Di cosa parliamo quando parliamo di pace

In occasione del Festival della pace, che avrà inizio la prossima settimana, la rubrica Pace è…, in uscita il giovedì, approfondisce dieci dimensioni della pace attraverso interviste a “gente del mestiere”. 

Prendendo le mosse dalla guerra in Ucraina, ogni specialista risponde alle stesse tre domande declinate secondo l’ambito di competenza di ciascuno : pace è civismo (Danilo Amadei – Casa della Pace di Parma), pace è dialogo interreligioso (Mario Menin – Missionari Saveriani), pace è diritto (Antonio D’Aloia – Rete delle Università Italiane per la Pace), pace è disarmo (Francesco Vignarca – Rete Italiana Pace e Disarmo), pace è donna (Roberta Maggiali – Casa delle Donne e Donne in Nero di Parma), pace è ecologia (Enrico Ottolini – Europa Verde Parma), pace è educazione (Aluisi Tosolini (Rete delle Scuole di Pace), pace è informazione (Marco Deriu – Università di Parma), pace è lotta antimafia (Emilia Bennardo – Libera Parma), pace è testimonianza (Novita Amadei – scrittrice). (L’ordine alfabetico delle voci non corrisponde necessariamente all’ordine di uscita degli articoli). 

Nell’indagare questi aspetti, non parliamo di “pace e…”, con la e della congiunzione, ma di “pace è…”, col verbo essere a esprimere identificazione. La cultura della pace, infatti, non può essere pensata indipendentemente da queste dimensioni così come di una persona si descrive il genere e l’età, le filiazioni, affiliazioni e così via.  

Senza una cultura della pace, l’individuo rinuncia a una parte essenziale del suo essere e delle sue potenzialità di partecipazione al cammino sociale. La pace, infatti, definisce l’umano nel suo rapporto al mondo e all’umanità presente e passata. Per citare Elie Wiesel, “la pace non è il dono di Dio alle sue creature, è il dono che ci facciamo gli uni gli altri”. È il posto che ci riserviamo reciprocamente in questo mondo, ciascuno con la sua molteplicità di appartenenze, lingue e dèi, con le sue abitudini, i suoi spazi, il suo vissuto e la sua progettualità.  
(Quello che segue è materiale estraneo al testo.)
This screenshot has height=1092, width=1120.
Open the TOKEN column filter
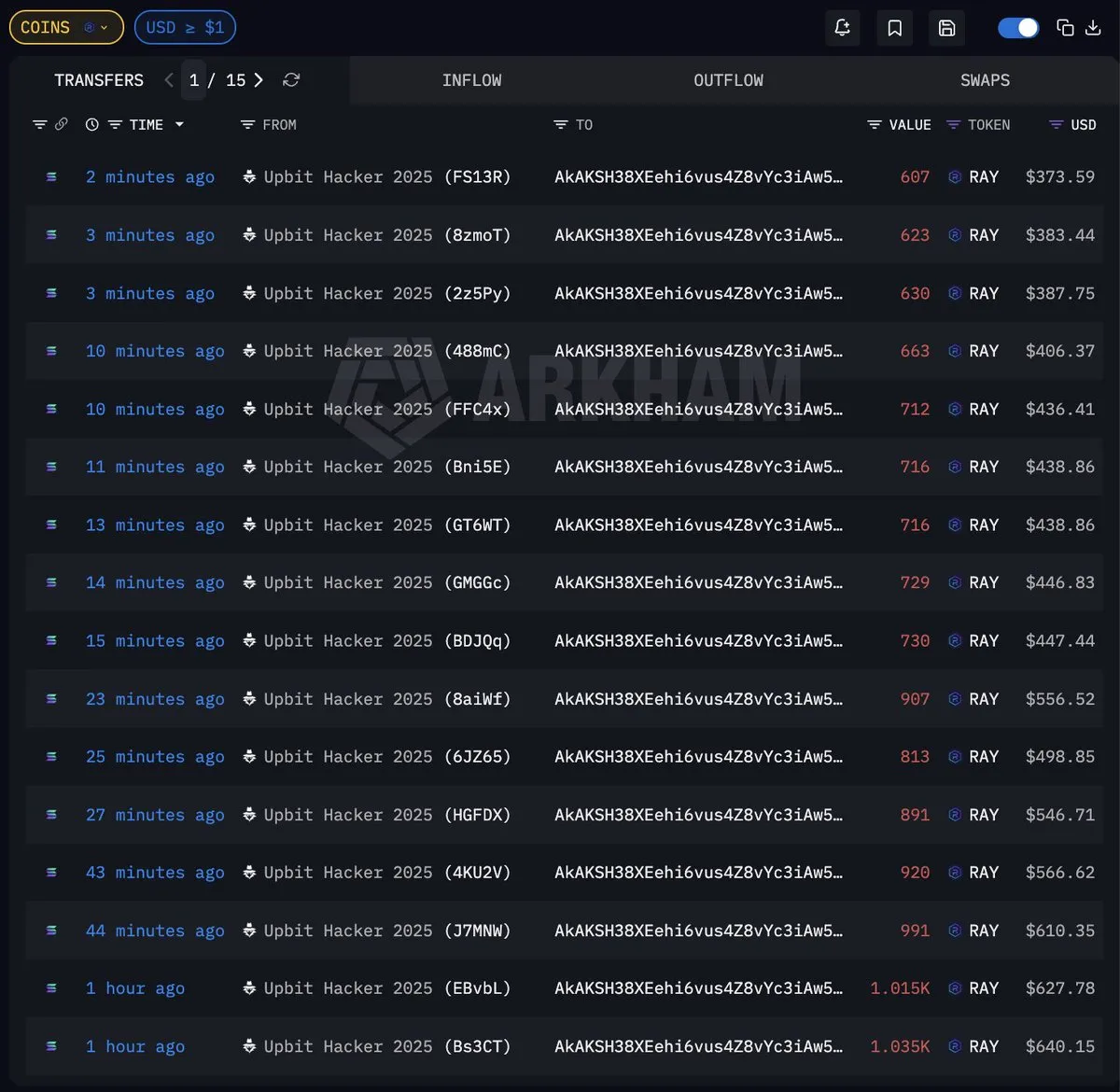click(953, 125)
Bruno Latour, filosofo francese recentemente scomparso, diceva che “ci sono diversi modi di educare i bambini, ma c’è una sola embriogenesi”. Di fronte alle diverse declinazioni della pace, gli articoli di questa rubrica si propongono di offrire un’illustrazione della sua embriogenesi, ossia del suo processo di differenziazione e di formazione.  

Ringraziamo fin d’ora la classe 4° B (ora 5°) del liceo artistico Toschi per le immagini grafiche che accompagnano i vari articoli e, naturalmente, le/gli intervistate/i che hanno aderito a questa riflessione collettiva per la loro risposta solerte e per la ricchezza del loro pensiero. 

 

* Dal titolo della raccolta di racconti di Raymond Carver What We Talk About When We Talk About Love.